4. Keeping your head in the clouds. No list of wonderful springtime activities would be complete without this one. Have your whole family lay on a blanket (or several blankets, depending on the size of your family). Stare at the clouds and tell everyone to say what they see in the sky. Consider starting with the younger children so their older sibling’s ideas are not in their minds. Be sure to thank God for the beauty, for your imagination, and for His vastness.

5. Hunting for signs. How wonderful it is that summer does not just arrive overnight. The weather and the plants transition from winter to summer through spring. Take a nature walk and look for signs of spring. Notice the budding trees, the baby bunnies, and the nesting birds. Take sketchbooks or a camera to capture what you see. You can even create a springtime collage with all of the drawings and snapshots of your discoveries. Be sure to thank God for new life, for the scent of spring, and for your sight that allows you to see His goodness.

6. Donating from your downsize day. On “Spring Cleaning” days, reduce the number of things in your home. Put a tarp or a sheet out in your yard. Place rarely-played-with toys, rarely-worn clothes, and rarely-read books on this tarp. When you’re finished, box or bag it all up and give it away. You may know of a family that could use it. If not, your church or a local relief agency would certainly know of one. In the process of downsizing and simplifying, you will be a blessing to one or many families. Be sure to thank God for His provision, for the wonderful abundance, and for all that you are still keeping.

7. Taking a “tweety hike.” Walk around the neighborhood or on some nature trail. Take along a camera or binoculars. Listen carefully and try to find some singing birds. Watch what they do, how they sing, and how they’re made. As you repeat this, help your children recognize each bird song and the bird that sings it. Be sure to thank God for the beauty of His creation, for His creativity, and for your hearing.
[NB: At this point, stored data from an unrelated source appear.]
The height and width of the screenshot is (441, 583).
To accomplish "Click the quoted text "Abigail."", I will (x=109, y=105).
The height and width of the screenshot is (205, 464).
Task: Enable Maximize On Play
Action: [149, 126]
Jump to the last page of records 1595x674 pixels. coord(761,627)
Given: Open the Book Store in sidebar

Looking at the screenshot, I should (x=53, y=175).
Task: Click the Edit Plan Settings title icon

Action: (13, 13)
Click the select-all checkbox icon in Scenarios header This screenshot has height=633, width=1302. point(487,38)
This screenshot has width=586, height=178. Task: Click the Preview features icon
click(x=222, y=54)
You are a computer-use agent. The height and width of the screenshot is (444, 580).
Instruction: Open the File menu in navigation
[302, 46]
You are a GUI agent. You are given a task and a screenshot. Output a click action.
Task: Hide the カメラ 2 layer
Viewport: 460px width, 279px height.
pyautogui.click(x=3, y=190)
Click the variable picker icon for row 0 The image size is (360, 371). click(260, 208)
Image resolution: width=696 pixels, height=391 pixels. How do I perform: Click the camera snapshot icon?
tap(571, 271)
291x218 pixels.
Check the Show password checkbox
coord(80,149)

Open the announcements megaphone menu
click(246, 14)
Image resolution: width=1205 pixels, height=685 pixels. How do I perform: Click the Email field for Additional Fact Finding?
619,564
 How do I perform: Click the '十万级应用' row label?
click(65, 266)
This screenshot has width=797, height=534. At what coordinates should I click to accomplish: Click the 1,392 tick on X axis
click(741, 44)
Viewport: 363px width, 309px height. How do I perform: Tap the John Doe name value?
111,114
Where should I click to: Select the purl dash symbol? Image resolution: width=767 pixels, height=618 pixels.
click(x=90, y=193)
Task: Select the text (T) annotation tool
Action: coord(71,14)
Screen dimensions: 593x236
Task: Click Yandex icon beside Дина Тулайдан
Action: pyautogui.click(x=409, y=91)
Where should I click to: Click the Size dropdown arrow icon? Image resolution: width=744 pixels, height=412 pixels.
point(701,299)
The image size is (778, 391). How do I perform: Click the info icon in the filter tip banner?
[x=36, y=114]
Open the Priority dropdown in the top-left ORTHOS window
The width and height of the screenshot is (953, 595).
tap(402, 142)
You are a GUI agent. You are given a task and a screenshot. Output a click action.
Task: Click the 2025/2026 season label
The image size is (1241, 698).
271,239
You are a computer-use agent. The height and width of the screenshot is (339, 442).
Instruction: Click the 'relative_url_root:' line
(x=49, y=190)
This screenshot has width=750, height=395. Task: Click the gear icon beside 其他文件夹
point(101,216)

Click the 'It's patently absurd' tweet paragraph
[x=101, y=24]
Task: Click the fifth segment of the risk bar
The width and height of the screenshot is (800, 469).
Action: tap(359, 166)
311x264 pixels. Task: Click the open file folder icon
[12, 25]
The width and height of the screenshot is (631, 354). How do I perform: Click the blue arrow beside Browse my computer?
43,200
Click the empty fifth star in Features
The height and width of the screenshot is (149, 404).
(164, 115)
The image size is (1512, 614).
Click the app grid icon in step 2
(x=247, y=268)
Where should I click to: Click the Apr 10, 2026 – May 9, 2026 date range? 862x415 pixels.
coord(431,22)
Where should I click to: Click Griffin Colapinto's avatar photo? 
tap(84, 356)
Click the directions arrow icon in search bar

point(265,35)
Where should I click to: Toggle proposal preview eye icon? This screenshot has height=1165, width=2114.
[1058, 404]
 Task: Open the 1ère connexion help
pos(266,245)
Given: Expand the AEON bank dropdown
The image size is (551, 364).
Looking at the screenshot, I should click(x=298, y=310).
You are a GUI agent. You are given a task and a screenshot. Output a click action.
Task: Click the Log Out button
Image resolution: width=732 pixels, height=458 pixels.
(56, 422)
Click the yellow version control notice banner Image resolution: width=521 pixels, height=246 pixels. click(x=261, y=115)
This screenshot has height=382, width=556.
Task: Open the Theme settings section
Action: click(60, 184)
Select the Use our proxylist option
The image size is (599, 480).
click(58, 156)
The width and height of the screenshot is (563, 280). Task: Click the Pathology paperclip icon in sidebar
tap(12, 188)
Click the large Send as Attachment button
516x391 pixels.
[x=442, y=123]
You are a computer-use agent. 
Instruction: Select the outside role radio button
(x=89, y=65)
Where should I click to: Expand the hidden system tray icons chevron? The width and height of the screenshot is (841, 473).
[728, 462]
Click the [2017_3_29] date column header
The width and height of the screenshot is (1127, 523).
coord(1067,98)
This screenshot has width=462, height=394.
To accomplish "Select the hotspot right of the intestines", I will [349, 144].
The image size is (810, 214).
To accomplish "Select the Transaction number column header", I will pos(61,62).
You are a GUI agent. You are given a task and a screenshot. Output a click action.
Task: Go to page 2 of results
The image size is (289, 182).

8. Camping close by—really close by. Camping can be fun, and great family memories can be made there. This spring, though, pitch a tent, toss a Frisbee and tell some stories right in your backyard. If you use a camper, open it up in the driveway. The kids will think it’s great to sleep outside, just 50 feet from their beds. Plus, if you need to use the restroom, the comfort of home is not that far away. Be sure to thank God for your home, for the conveniences of the indoors, and for the memories you’ll create.

9. Orating outside. Choose a book of nature poetry. Read it on a walk or on a deck or porch. Help the children see the beauty of language and how to use it to describe the beautiful things God’s created. Then, have them write their own poems. Once you’ve done this several times and they’ve written a few poems, take another walk and read their poems instead of the poetry book. Be sure to thank God for language, for reading, and for the new-found creativity in your children.

10. Proper priorities. No matter what, challenge yourself as a parent to stop running, stop chauffeuring, and stop going, going, going. Spring is a season that often hurries by. So is your children’s childhood. Slow down and smell the roses. Slow down and watch a bunny play. Slow down and enjoy your children. Be sure to thank God for them—each and every day!